Zusatztipps für die Zubereitung
To ensure the best texture, use a sharp spiralizer for the carrots and julienne the peppers into thin strips. If the dressing is too thick, simply whisk in a little extra water until it reaches a pourable, creamy consistency.
Varianten und Anpassungen
You can easily customize this bowl by adding grilled tofu or chickpeas for extra protein. If you prefer a nuttier taste, almond butter can be substituted for tahini. For soy allergies, coconut aminos work perfectly as a replacement for soy sauce. You can also add shredded purple cabbage or edamame for more crunch.
Serviervorschläge
Serve this Carrot Noodle Skincare Bowl immediately to maintain the freshness and crispness of the ingredients. It pairs exceptionally well with a crisp white wine such as Sauvignon Blanc for a sophisticated light meal.
Save This nourishing bowl is a simple way to incorporate more vibrant, raw vegetables into your diet while enjoying a delicious and beautiful meal. It's a true skincare-friendly dish that leaves you feeling energized and refreshed.
Recipe FAQs
- → Can I prepare this bowl ahead of time?
It's best served immediately for optimal freshness and texture. However, you can prep ingredients separately and assemble just before serving. Keep dressing in a separate container if storing.
- → How do I add more protein to this bowl?
Consider adding grilled tofu, chickpeas, or white beans for plant-based protein. You can also top with nuts like almonds or walnuts for additional protein and healthy fats.

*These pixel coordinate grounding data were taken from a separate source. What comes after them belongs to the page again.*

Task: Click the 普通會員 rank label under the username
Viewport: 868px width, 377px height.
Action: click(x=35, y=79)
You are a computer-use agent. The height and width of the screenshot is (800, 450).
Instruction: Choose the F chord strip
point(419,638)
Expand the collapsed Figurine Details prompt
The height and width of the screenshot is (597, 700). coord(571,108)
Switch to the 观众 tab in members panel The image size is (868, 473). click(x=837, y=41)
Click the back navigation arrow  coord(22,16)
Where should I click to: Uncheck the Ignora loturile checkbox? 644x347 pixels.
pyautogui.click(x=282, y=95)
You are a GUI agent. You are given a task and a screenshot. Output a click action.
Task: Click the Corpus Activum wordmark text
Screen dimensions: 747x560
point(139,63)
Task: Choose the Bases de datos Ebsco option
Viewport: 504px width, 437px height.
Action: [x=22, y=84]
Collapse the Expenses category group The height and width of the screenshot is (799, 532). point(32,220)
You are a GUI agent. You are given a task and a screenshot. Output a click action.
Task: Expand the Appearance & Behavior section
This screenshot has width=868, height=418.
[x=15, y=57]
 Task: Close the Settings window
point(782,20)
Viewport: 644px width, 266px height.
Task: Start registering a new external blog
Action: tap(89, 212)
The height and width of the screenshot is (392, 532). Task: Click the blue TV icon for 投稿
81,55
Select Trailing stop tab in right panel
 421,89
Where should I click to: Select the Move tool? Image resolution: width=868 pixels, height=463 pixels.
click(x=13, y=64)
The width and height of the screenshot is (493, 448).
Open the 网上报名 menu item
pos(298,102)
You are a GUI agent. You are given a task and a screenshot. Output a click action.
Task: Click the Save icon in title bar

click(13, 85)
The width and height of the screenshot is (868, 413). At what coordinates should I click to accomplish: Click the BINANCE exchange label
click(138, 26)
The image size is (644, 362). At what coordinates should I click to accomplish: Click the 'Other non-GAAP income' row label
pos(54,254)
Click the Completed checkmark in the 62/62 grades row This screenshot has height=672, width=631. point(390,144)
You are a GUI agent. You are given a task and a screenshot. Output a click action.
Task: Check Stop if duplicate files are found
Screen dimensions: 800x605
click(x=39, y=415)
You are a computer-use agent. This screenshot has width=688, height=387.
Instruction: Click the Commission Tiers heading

- → What's the best substitute for tahini?
Almond butter works wonderfully as a substitute. You can also use sunflower seed butter or peanut butter for similar creaminess and flavor balance in the dressing.
- → Is this suitable for meal prep?
Yes, prepare your vegetables and dressing in advance. Store separately and assemble when ready to eat. Keep spiralized carrots in water to maintain freshness.
- → What wine pairs well with this bowl?
A crisp Sauvignon Blanc complements the fresh, bright flavors beautifully. The acidity balances the creamy dressing and brings out the citrus notes.
- → How can I make it crunchier?
Add shredded purple cabbage, edamame, or additional seeds like sunflower or pumpkin. Toasted nuts like almonds or cashews also enhance the textural variety.